Zahlungsklage gegenüber den Gesellschaftern

Der Gläubiger einer GmbH ließ eine Pfändung bei einem Gesellschafter, der seinen Gesellschaftsanteil nicht voll eingezahlt hatte, durchführen. Nachdem der Gesellschafter seinen gesetzlichen Auskunftspflichten gegenüber dem Gerichtsvollzieher nicht nachkam, beantragte der Gläubiger dessen Verurteilung zur Zahlung seiner Forderung gegenüber der GmbH.

Das angerufene Gericht stellte zunächst fest, dass das nicht eingezahlte Gesellschaftskapital eine Forderung der Gesellschaft gegenüber ihrem Gesellschafter darstellt. Diese Forderung kann gepfändet werden. Der Gesellschafter, der dem pfändenden Gerichtsvollzieher die angeforderten Auskünfte verweigerte, wurde deshalb zur Zahlung der gesamten Verbindlichkeiten der Gesellschaft in Höhe von 142.700 € verurteilt.
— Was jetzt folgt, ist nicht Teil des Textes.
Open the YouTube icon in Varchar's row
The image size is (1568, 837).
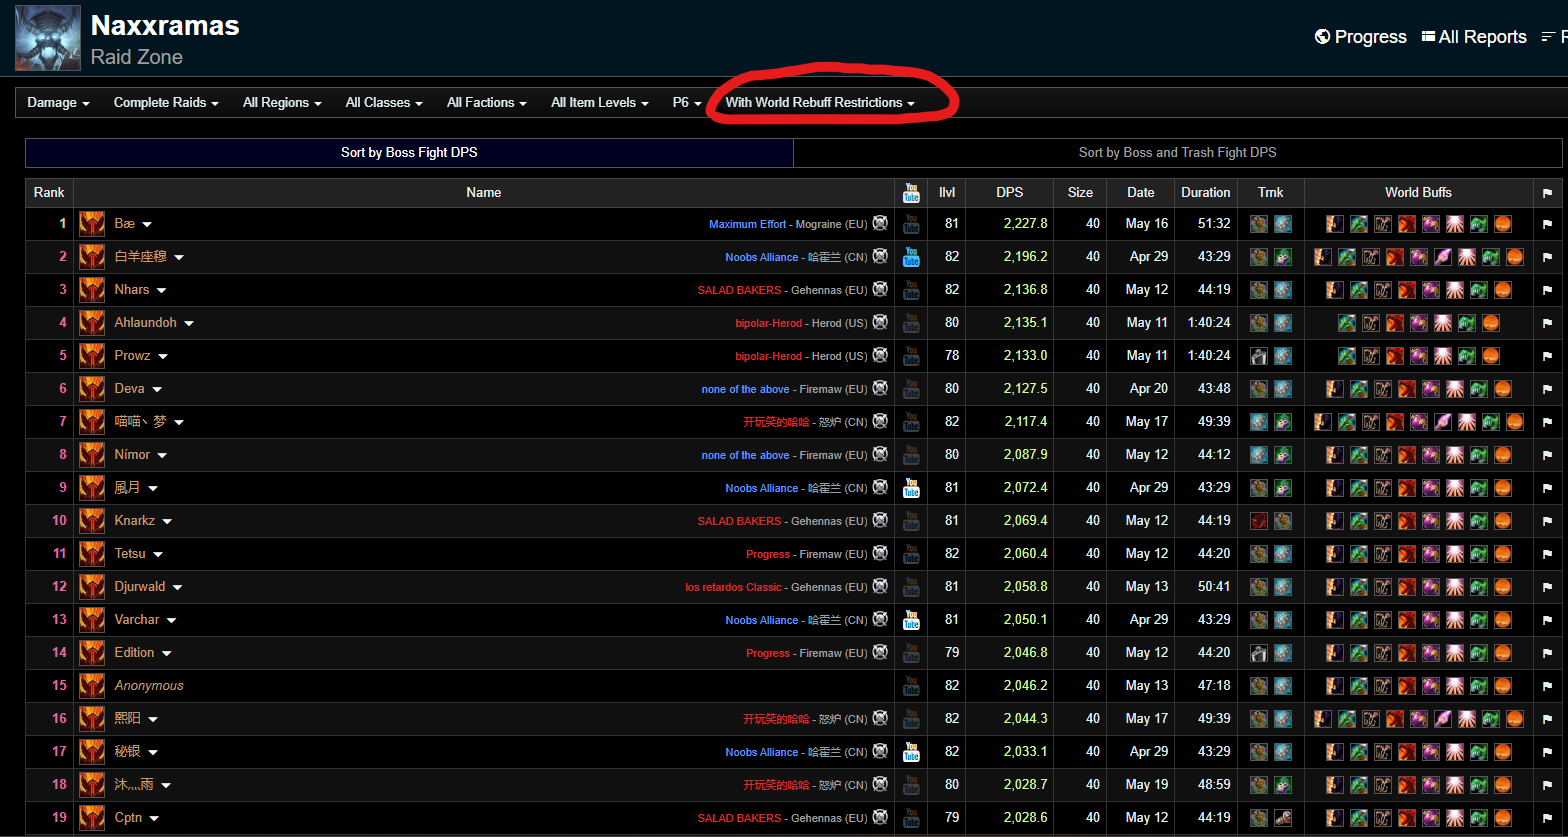point(911,620)
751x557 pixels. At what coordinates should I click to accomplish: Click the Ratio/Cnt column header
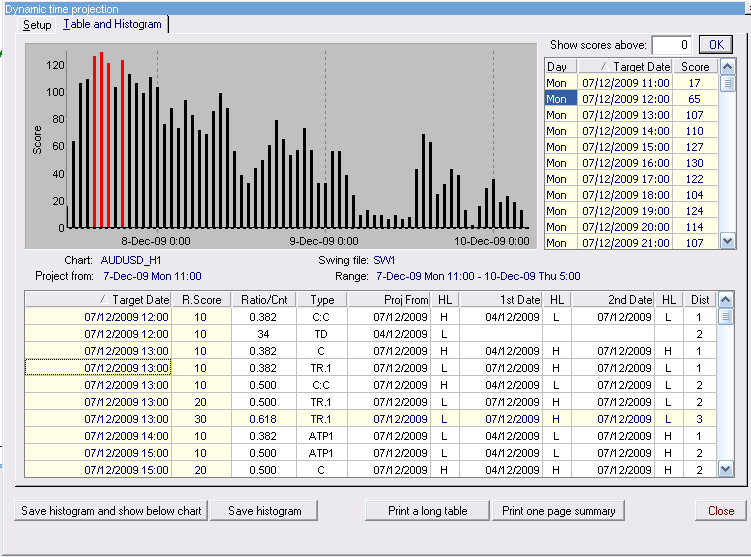click(x=264, y=300)
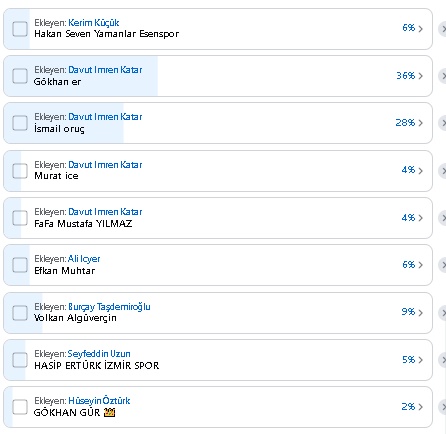The image size is (446, 434).
Task: Select the blue progress bar for Gökhan er
Action: [x=81, y=76]
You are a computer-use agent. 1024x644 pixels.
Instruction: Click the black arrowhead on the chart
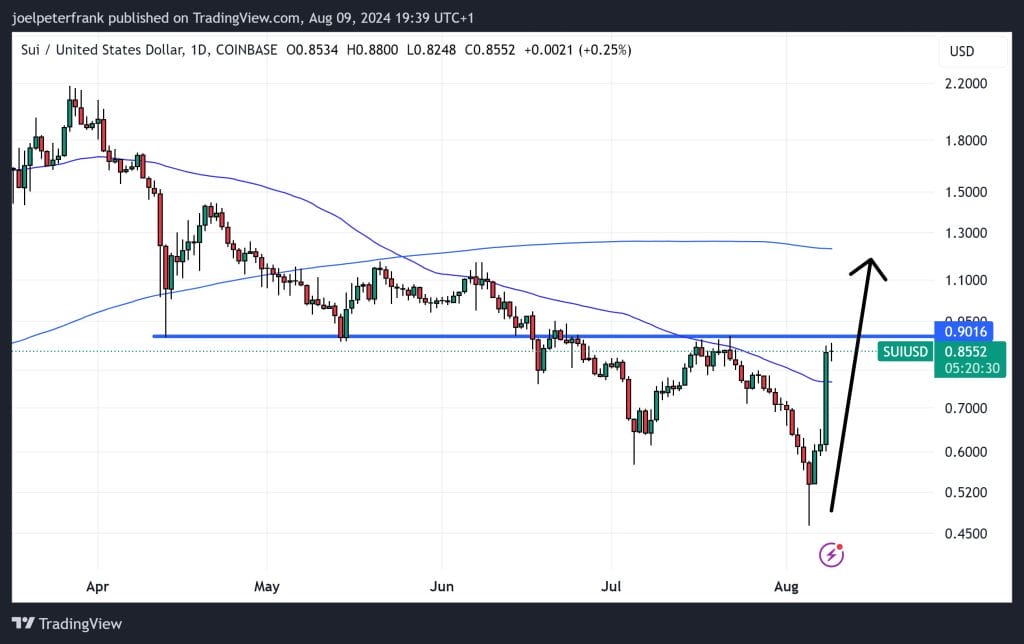coord(872,266)
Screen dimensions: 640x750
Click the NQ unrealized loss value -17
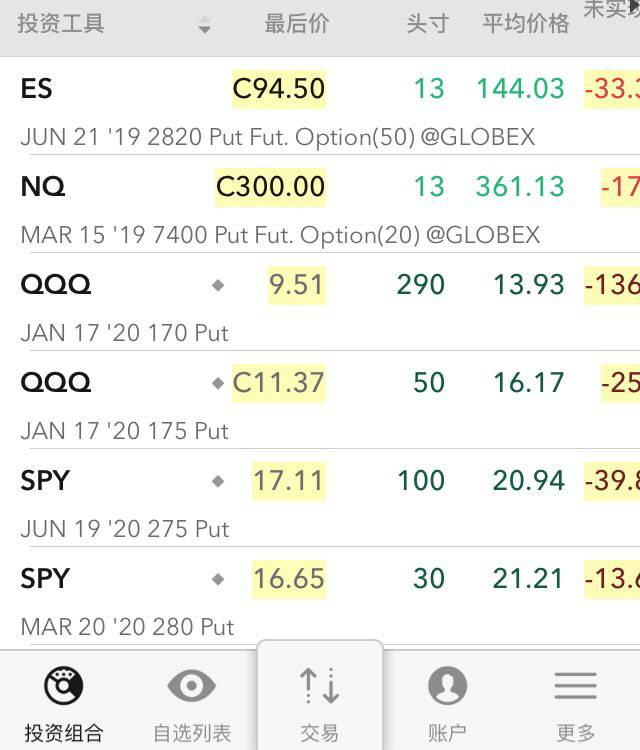pyautogui.click(x=620, y=187)
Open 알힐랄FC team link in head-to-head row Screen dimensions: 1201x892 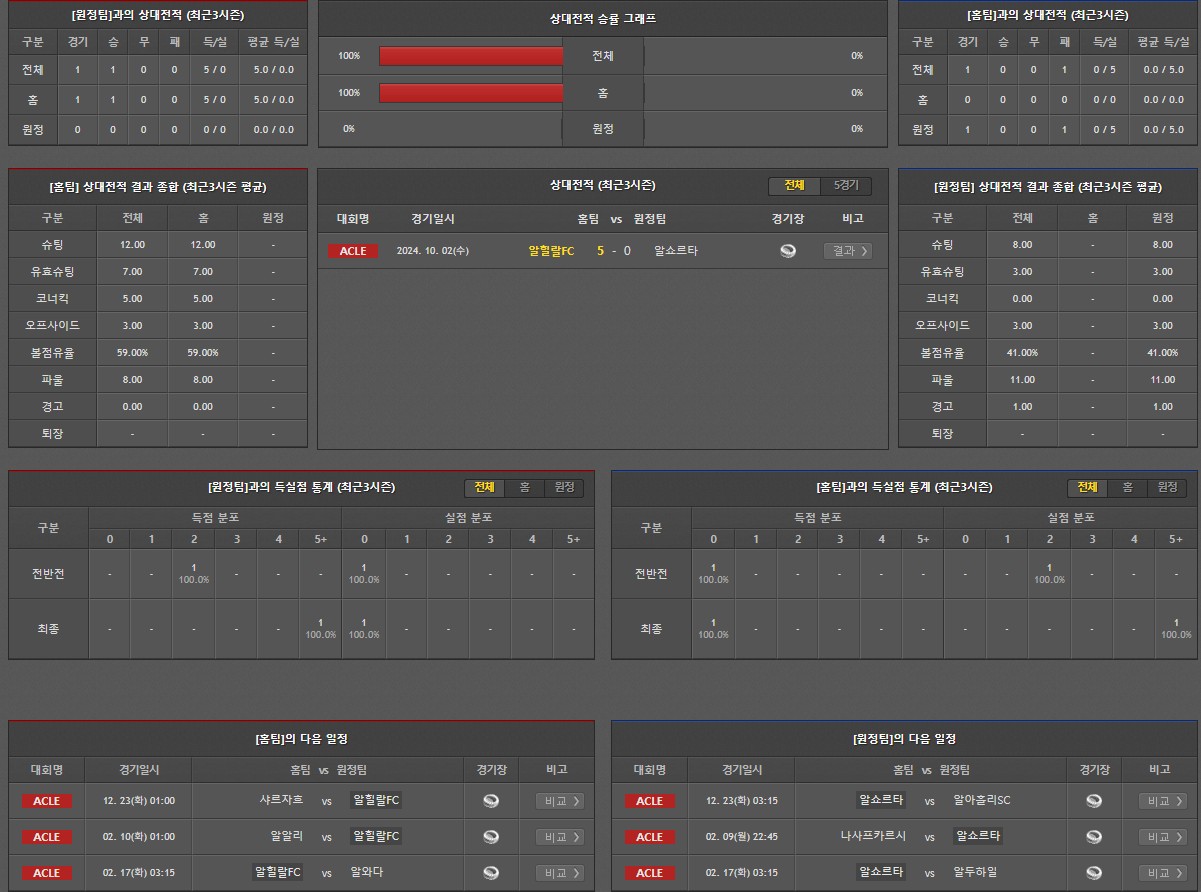point(551,251)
Die Entscheidung wurde vom Kassationsgericht, Urteil vom 12. Mai 2016, bestätigt. Für die tägliche Praxis ist darauf hinzuweisen, dass der Gesellschafter seiner Auskunftspflicht gegenüber dem Gerichtsvollzieher nachkommen muss; ansonsten kann er gezwungen sein, mehr zu zahlen als er tatsächlich schuldet.